- _What you will do_:
Reproduce each line below without any alteration.

[Source records]

▼

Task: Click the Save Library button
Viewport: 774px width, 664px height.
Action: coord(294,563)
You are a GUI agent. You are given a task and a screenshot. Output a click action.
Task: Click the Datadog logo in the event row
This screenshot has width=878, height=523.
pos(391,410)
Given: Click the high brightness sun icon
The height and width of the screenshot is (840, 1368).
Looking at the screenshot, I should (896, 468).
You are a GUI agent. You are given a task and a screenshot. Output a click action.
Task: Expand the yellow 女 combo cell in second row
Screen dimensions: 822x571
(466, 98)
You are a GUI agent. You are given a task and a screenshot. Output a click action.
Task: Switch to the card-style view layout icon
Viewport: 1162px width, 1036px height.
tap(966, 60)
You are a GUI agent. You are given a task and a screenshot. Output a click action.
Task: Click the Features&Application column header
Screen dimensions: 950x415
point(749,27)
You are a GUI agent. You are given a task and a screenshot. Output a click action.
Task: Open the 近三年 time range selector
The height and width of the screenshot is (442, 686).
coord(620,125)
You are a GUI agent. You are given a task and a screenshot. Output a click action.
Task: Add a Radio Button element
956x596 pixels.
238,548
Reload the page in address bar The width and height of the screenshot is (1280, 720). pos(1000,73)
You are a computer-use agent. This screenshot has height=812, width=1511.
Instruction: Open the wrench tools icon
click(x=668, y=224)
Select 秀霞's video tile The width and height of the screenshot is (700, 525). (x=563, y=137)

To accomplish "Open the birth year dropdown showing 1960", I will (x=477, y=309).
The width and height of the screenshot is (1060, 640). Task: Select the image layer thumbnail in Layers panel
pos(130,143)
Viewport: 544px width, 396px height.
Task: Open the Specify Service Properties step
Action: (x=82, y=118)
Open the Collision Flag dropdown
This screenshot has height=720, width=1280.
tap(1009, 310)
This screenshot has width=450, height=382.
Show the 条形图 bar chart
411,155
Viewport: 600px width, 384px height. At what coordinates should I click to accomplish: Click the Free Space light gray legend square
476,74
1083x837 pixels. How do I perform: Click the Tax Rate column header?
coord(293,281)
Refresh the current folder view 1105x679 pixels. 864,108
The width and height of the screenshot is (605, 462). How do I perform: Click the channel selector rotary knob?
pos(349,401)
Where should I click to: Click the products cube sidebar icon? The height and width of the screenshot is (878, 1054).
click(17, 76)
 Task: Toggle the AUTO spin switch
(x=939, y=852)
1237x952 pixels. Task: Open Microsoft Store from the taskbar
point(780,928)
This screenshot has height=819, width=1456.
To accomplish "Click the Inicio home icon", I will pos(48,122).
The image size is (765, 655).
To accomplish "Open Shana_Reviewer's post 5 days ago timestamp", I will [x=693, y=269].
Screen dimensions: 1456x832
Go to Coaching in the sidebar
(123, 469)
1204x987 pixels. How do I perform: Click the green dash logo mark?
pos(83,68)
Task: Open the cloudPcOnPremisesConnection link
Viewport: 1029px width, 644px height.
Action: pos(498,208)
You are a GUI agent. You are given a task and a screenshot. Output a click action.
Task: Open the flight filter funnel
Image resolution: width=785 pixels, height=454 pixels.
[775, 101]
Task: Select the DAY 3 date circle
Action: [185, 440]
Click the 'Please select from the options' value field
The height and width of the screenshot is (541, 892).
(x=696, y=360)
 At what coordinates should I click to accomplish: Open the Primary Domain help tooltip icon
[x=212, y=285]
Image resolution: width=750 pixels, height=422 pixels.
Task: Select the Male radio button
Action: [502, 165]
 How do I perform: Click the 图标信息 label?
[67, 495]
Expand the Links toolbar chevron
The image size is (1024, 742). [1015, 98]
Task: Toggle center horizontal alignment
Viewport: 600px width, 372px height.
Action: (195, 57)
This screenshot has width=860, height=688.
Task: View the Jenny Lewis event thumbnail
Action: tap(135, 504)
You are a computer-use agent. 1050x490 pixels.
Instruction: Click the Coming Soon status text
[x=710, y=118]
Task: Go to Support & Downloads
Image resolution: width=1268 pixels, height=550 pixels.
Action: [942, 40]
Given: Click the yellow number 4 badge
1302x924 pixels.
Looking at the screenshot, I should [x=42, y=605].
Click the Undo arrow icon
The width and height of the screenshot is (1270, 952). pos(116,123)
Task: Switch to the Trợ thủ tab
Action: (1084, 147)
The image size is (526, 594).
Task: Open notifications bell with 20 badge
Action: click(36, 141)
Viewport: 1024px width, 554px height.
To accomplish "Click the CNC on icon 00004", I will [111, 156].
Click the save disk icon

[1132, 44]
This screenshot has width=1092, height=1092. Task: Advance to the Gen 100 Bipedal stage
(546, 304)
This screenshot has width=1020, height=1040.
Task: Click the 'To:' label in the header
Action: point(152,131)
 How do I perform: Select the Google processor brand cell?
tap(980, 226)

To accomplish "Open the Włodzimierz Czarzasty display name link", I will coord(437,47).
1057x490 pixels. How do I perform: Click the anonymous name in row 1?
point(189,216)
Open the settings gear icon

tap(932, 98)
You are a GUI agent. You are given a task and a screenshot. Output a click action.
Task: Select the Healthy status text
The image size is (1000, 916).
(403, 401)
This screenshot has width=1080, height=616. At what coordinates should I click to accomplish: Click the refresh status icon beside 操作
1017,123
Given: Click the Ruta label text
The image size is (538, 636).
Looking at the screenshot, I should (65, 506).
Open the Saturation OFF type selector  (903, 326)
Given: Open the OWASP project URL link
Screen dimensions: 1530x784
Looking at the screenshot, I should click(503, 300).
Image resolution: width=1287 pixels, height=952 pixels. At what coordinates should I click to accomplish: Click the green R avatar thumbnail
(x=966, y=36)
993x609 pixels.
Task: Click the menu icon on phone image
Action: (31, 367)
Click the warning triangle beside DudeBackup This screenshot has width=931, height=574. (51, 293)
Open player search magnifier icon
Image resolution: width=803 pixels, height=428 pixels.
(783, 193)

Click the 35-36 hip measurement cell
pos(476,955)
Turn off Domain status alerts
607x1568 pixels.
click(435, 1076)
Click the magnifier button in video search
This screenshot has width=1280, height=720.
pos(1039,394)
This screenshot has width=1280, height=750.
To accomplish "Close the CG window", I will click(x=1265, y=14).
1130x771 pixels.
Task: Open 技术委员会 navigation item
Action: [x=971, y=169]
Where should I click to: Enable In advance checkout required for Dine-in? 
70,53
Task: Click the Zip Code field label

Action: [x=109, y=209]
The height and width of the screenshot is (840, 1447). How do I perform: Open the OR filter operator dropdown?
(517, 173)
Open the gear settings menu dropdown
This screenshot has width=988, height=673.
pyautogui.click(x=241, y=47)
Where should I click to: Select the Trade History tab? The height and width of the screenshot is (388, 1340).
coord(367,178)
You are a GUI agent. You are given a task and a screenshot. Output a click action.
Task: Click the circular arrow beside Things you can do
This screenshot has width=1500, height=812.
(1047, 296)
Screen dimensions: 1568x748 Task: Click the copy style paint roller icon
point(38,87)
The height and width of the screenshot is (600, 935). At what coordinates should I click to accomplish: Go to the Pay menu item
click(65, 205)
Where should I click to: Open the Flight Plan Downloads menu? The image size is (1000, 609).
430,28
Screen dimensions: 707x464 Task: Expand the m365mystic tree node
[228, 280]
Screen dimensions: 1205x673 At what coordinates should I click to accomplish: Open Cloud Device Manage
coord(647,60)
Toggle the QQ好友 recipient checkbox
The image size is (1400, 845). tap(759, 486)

▲

- _Written response_:
Task: Click the Save Library button
Viewport: 774px width, 664px height.
Action: coord(294,563)
You are a GUI agent. You are given a task and a screenshot. Output a click action.
Task: Click the Datadog logo in the event row
This screenshot has width=878, height=523.
pos(391,410)
Given: Click the high brightness sun icon
The height and width of the screenshot is (840, 1368).
Looking at the screenshot, I should (896, 468).
You are a GUI agent. You are given a task and a screenshot. Output a click action.
Task: Expand the yellow 女 combo cell in second row
Screen dimensions: 822x571
(466, 98)
You are a GUI agent. You are given a task and a screenshot. Output a click action.
Task: Switch to the card-style view layout icon
Viewport: 1162px width, 1036px height.
tap(966, 60)
You are a GUI agent. You are given a task and a screenshot. Output a click action.
Task: Click the Features&Application column header
Screen dimensions: 950x415
point(749,27)
You are a GUI agent. You are given a task and a screenshot. Output a click action.
Task: Open the 近三年 time range selector
The height and width of the screenshot is (442, 686).
coord(620,125)
You are a GUI agent. You are given a task and a screenshot. Output a click action.
Task: Add a Radio Button element
956x596 pixels.
238,548
Reload the page in address bar The width and height of the screenshot is (1280, 720). pos(1000,73)
You are a computer-use agent. This screenshot has height=812, width=1511.
Instruction: Open the wrench tools icon
click(x=668, y=224)
Select 秀霞's video tile The width and height of the screenshot is (700, 525). (x=563, y=137)

To accomplish "Open the birth year dropdown showing 1960", I will (x=477, y=309).
The width and height of the screenshot is (1060, 640). Task: Select the image layer thumbnail in Layers panel
pos(130,143)
Viewport: 544px width, 396px height.
Task: Open the Specify Service Properties step
Action: (x=82, y=118)
Open the Collision Flag dropdown
This screenshot has height=720, width=1280.
tap(1009, 310)
This screenshot has width=450, height=382.
Show the 条形图 bar chart
411,155
Viewport: 600px width, 384px height. At what coordinates should I click to accomplish: Click the Free Space light gray legend square
476,74
1083x837 pixels. How do I perform: Click the Tax Rate column header?
coord(293,281)
Refresh the current folder view 1105x679 pixels. 864,108
The width and height of the screenshot is (605, 462). How do I perform: Click the channel selector rotary knob?
pos(349,401)
Where should I click to: Click the products cube sidebar icon? The height and width of the screenshot is (878, 1054).
click(17, 76)
 Task: Toggle the AUTO spin switch
(x=939, y=852)
1237x952 pixels. Task: Open Microsoft Store from the taskbar
point(780,928)
This screenshot has height=819, width=1456.
To accomplish "Click the Inicio home icon", I will pos(48,122).
The image size is (765, 655).
To accomplish "Open Shana_Reviewer's post 5 days ago timestamp", I will [x=693, y=269].
Screen dimensions: 1456x832
Go to Coaching in the sidebar
(123, 469)
1204x987 pixels. How do I perform: Click the green dash logo mark?
pos(83,68)
Task: Open the cloudPcOnPremisesConnection link
Viewport: 1029px width, 644px height.
Action: pos(498,208)
You are a GUI agent. You are given a task and a screenshot. Output a click action.
Task: Open the flight filter funnel
Image resolution: width=785 pixels, height=454 pixels.
[775, 101]
Task: Select the DAY 3 date circle
Action: [185, 440]
Click the 'Please select from the options' value field
The height and width of the screenshot is (541, 892).
(x=696, y=360)
 At what coordinates should I click to accomplish: Open the Primary Domain help tooltip icon
[x=212, y=285]
Image resolution: width=750 pixels, height=422 pixels.
Task: Select the Male radio button
Action: [502, 165]
 How do I perform: Click the 图标信息 label?
[67, 495]
Expand the Links toolbar chevron
The image size is (1024, 742). [1015, 98]
Task: Toggle center horizontal alignment
Viewport: 600px width, 372px height.
Action: (195, 57)
This screenshot has width=860, height=688.
Task: View the Jenny Lewis event thumbnail
Action: tap(135, 504)
You are a computer-use agent. 1050x490 pixels.
Instruction: Click the Coming Soon status text
[x=710, y=118]
Task: Go to Support & Downloads
Image resolution: width=1268 pixels, height=550 pixels.
Action: [942, 40]
Given: Click the yellow number 4 badge
1302x924 pixels.
Looking at the screenshot, I should [x=42, y=605].
Click the Undo arrow icon
The width and height of the screenshot is (1270, 952). pos(116,123)
Task: Switch to the Trợ thủ tab
Action: (1084, 147)
The image size is (526, 594).
Task: Open notifications bell with 20 badge
Action: click(36, 141)
Viewport: 1024px width, 554px height.
To accomplish "Click the CNC on icon 00004", I will [111, 156].
Click the save disk icon

[1132, 44]
This screenshot has width=1092, height=1092. Task: Advance to the Gen 100 Bipedal stage
(546, 304)
This screenshot has width=1020, height=1040.
Task: Click the 'To:' label in the header
Action: point(152,131)
 How do I perform: Select the Google processor brand cell?
tap(980, 226)

To accomplish "Open the Włodzimierz Czarzasty display name link", I will coord(437,47).
1057x490 pixels. How do I perform: Click the anonymous name in row 1?
point(189,216)
Open the settings gear icon

tap(932, 98)
You are a GUI agent. You are given a task and a screenshot. Output a click action.
Task: Select the Healthy status text
The image size is (1000, 916).
(403, 401)
This screenshot has width=1080, height=616. At what coordinates should I click to accomplish: Click the refresh status icon beside 操作
1017,123
Given: Click the Ruta label text
The image size is (538, 636).
Looking at the screenshot, I should (65, 506).
Open the Saturation OFF type selector  (903, 326)
Given: Open the OWASP project URL link
Screen dimensions: 1530x784
Looking at the screenshot, I should click(503, 300).
Image resolution: width=1287 pixels, height=952 pixels. At what coordinates should I click to accomplish: Click the green R avatar thumbnail
(x=966, y=36)
993x609 pixels.
Task: Click the menu icon on phone image
Action: (31, 367)
Click the warning triangle beside DudeBackup This screenshot has width=931, height=574. (51, 293)
Open player search magnifier icon
Image resolution: width=803 pixels, height=428 pixels.
(783, 193)

Click the 35-36 hip measurement cell
pos(476,955)
Turn off Domain status alerts
607x1568 pixels.
click(435, 1076)
Click the magnifier button in video search
This screenshot has width=1280, height=720.
pos(1039,394)
This screenshot has width=1280, height=750.
To accomplish "Close the CG window", I will click(x=1265, y=14).
1130x771 pixels.
Task: Open 技术委员会 navigation item
Action: [x=971, y=169]
Where should I click to: Enable In advance checkout required for Dine-in? 
70,53
Task: Click the Zip Code field label

Action: [x=109, y=209]
The height and width of the screenshot is (840, 1447). How do I perform: Open the OR filter operator dropdown?
(517, 173)
Open the gear settings menu dropdown
This screenshot has width=988, height=673.
pyautogui.click(x=241, y=47)
Where should I click to: Select the Trade History tab? The height and width of the screenshot is (388, 1340).
coord(367,178)
You are a GUI agent. You are given a task and a screenshot. Output a click action.
Task: Click the circular arrow beside Things you can do
This screenshot has width=1500, height=812.
(1047, 296)
Screen dimensions: 1568x748 Task: Click the copy style paint roller icon
point(38,87)
The height and width of the screenshot is (600, 935). At what coordinates should I click to accomplish: Go to the Pay menu item
click(65, 205)
Where should I click to: Open the Flight Plan Downloads menu? The image size is (1000, 609).
430,28
Screen dimensions: 707x464 Task: Expand the m365mystic tree node
[228, 280]
Screen dimensions: 1205x673 At what coordinates should I click to accomplish: Open Cloud Device Manage
coord(647,60)
Toggle the QQ好友 recipient checkbox
The image size is (1400, 845). tap(759, 486)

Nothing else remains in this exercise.